Giunto alla Sinagoga di Roma con dieci minuti di anticipo rispetto al programma, papa Francesco era stato accolto dalla presidente della Comunità ebraica di Roma, Ruth Dureghello, e dal presidente dell’Unione delle Comunità ebraiche italiane, Renzo Gattegna. Insieme avevano percorso via Catalana ma prima di entrare in Sinagoga, il Papa si era soffermato davanti alla lapide che ricorda Stefano Gai Tachè, il bimbo di soli 2 anni ucciso dai terroristi palestinesi nell’attentato del 1982. E qui, dopo aver deposto dei fiori, il Papa si è intrattenuto a parlare con la famiglia Tachè e con alcuni dei 40 feriti dell’attentato. È stato un incontro estremamente cordiale e amichevole tanto che le telecamere del Ctv hanno colto un anziano ebreo dire al Papa: «È molto simpatico e le vogliamo tutti molto bene». E un giovane porgendogli la mano gli ha detto: «benvenuto».

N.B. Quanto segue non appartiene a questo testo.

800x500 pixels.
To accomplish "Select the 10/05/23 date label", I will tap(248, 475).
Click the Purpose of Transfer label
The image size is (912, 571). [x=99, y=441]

All’ingresso della Sinagoga c’era il rabbino capo, Riccardo Di Segni, che sulla scalinata ha accolto il Papa con un abbraccio. Hanno poi percorso insieme il corridoio centrale dirigendosi verso la tribuna. La Sinagoga era gremita di persone e il Papa si è intrattenuto più volte a parlare e salutare le persone. Tra i partecipanti anche l’imam Yahya Pallavicini, vicepresidente della Coreis italiana (Comunità religiosa islamica) e Andrea Riccardi, fondatore della Comunità di Sant’Egidio.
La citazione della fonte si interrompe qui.